Napoli: Intimidazione a Barra, otto colpi di pistola esplosi in un’area degradata

Napoli – Nella serata di sabato, poco dopo le 21, la periferia orientale di Napoli ha assistito a un episodio di violenza armata. Otto colpi di pistola sono stati esplosi da un’auto in corsa vicino al Parco Villa Letizia, un’area verde storicamente trascurata del quartiere di Barra. Gli investigatori escludono si sia trattato di un agguato, parlando invece di un’intimidazione chiara e diretta, volta a riaccendere l’attenzione sugli equilibri criminali di Napoli Est.

L’allerta degli abitanti e l’intervento delle forze dell’ordine

La situazione di pericolo è stata segnalata dai residenti, allarmati dai suoni delle detonazioni.
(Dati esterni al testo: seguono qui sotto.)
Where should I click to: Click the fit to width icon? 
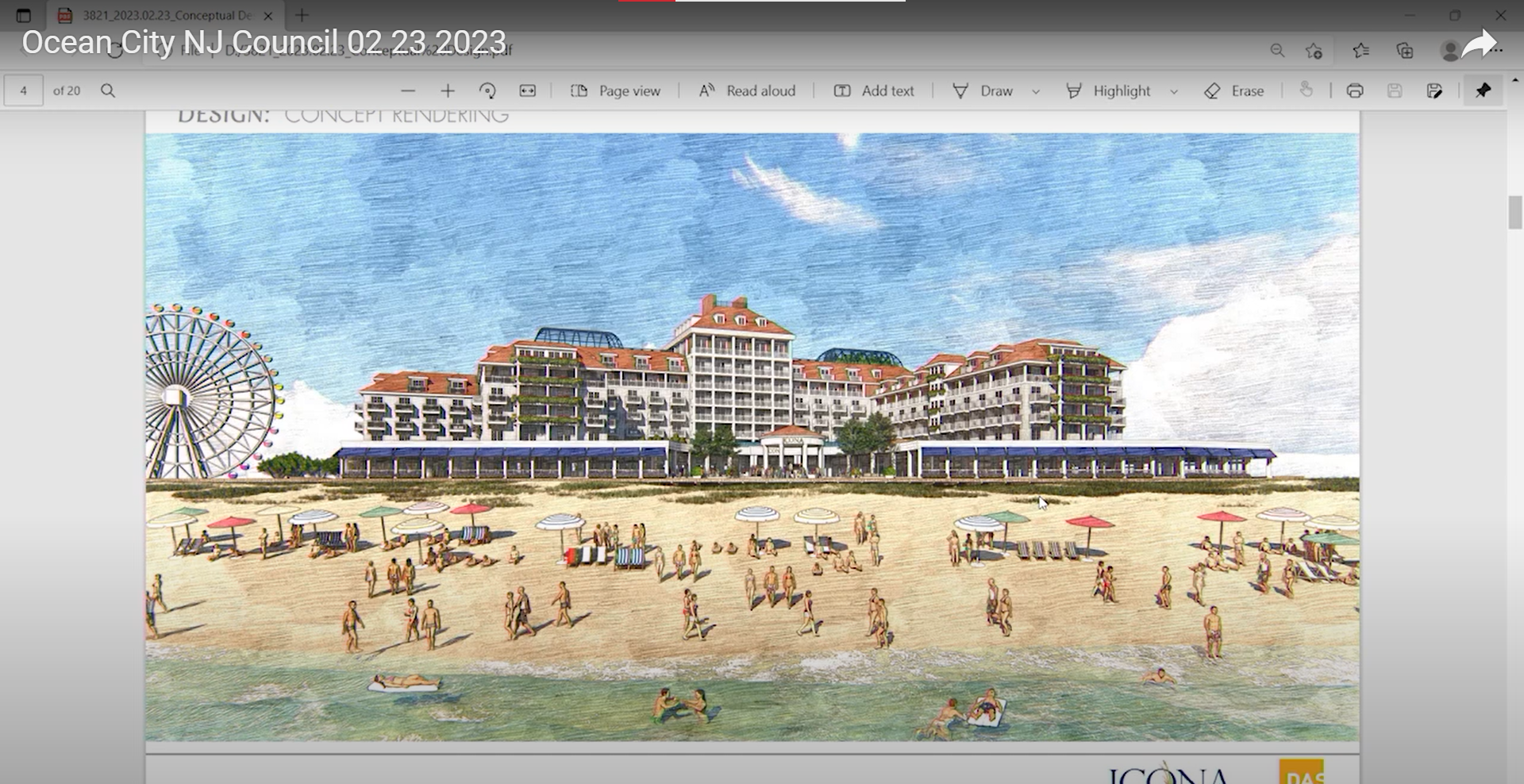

In pochi minuti, gli agenti del commissariato San Giovanni-Barra sono intervenuti in via Suor Maria della Passione Beata per accertare l’accaduto. Durante il sopralluogo, nel parcheggio adiacente a Villa Letizia sono stati trovati e sequestrati otto bossoli, risultati essere di una pistola caricata a salve. Non ci sono stati feriti né danni materiali, ma l’effetto intimidatorio dell’evento risulta preoccupante.
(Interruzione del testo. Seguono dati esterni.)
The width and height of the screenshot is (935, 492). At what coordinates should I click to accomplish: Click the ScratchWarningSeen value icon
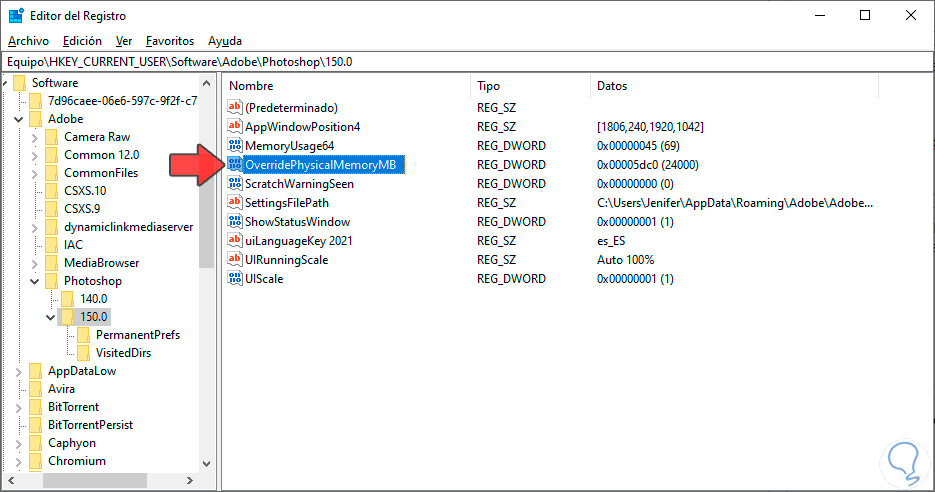pyautogui.click(x=235, y=184)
Indagini in corso e mancanza di prove

Le indagini sono immediatamente scattate, ma il lavoro degli investigatori è reso difficile dalla mancanza di dati utili. Nella zona in cui si è verificato il raid non sono presenti telecamere di videosorveglianza. Secondo le prime ricostruzioni, l’auto da cui sono partiti i colpi sarebbe fuggita a gran velocità, senza lasciare tracce evidenti. Gli inquirenti stanno attualmente esaminando le strade circostanti, nella speranza di trovare telecamere che possano aver registrato il percorso del veicolo.
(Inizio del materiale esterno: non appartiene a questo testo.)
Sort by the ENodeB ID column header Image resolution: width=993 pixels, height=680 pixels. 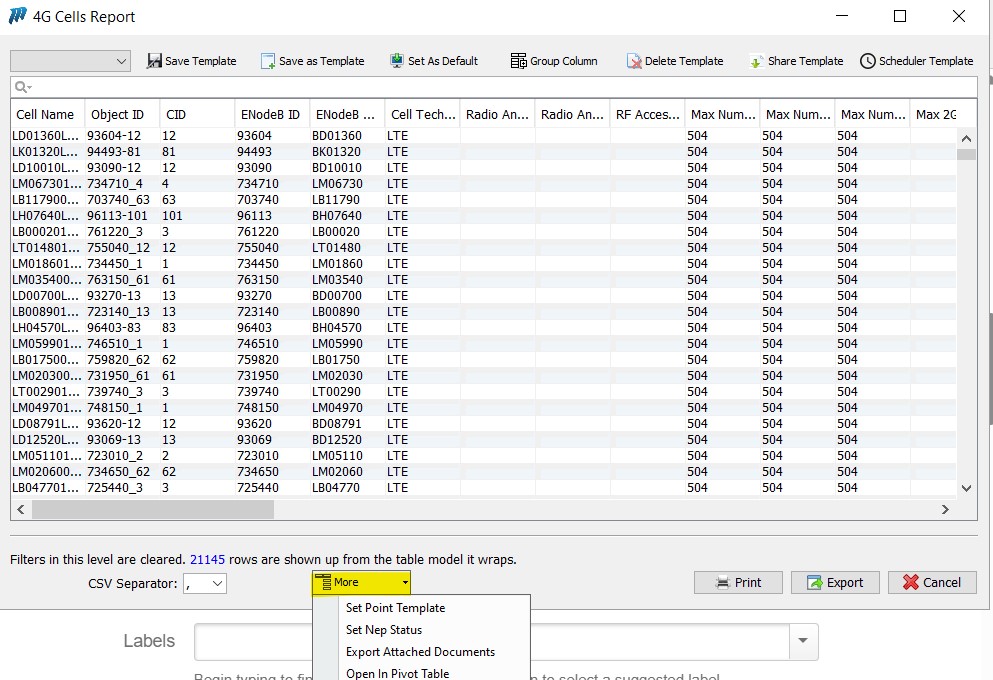pos(270,115)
Possibili motivazioni dietro l’episodio

Al momento, gli investigatori non escludono l’ipotesi che si tratti di una “bravata”. Tuttavia, emerge anche un’altra pista preoccupante: potrebbe esserci una ripresa delle ostilità tra gruppi giovanili legati ai clan Aprea-Valda e Cuccaro, attivi storicamente a Barra. Nonostante numerosi arresti nel corso degli anni, questi gruppi continuano a mantenere un certo controllo sul territorio, con le piazze di spaccio che restano la principale fonte di guadagno.

L’omicidio di Borriello e le tensioni interne ai clan

In questo contesto, pesa l’ombra dell’omicidio di Salvatore Borriello, soprannominato “’o pirata”, ucciso a metà novembre negli stessi luoghi in cui è avvenuta l’intimidazione. Gli investigatori continuano la caccia ai suoi assassini. Secondo le fonti, questo conflitto potrebbe avere radici all’interno del clan Aprea, attualmente dominante nel quartiere. Borriello, di 26 anni, era considerato un fedelissimo di Francesco Relli, nipote del capoclan Giovanni Aprea.

L’episodio di sabato sera, quindi, si inserisce in un quadro complesso di tensioni e rivalità in un’area già colpita dalla criminalità. Le indagini proseguono, con l’obiettivo di fare chiarezza sull’accaduto e prevenire ulteriori escalation di violenza.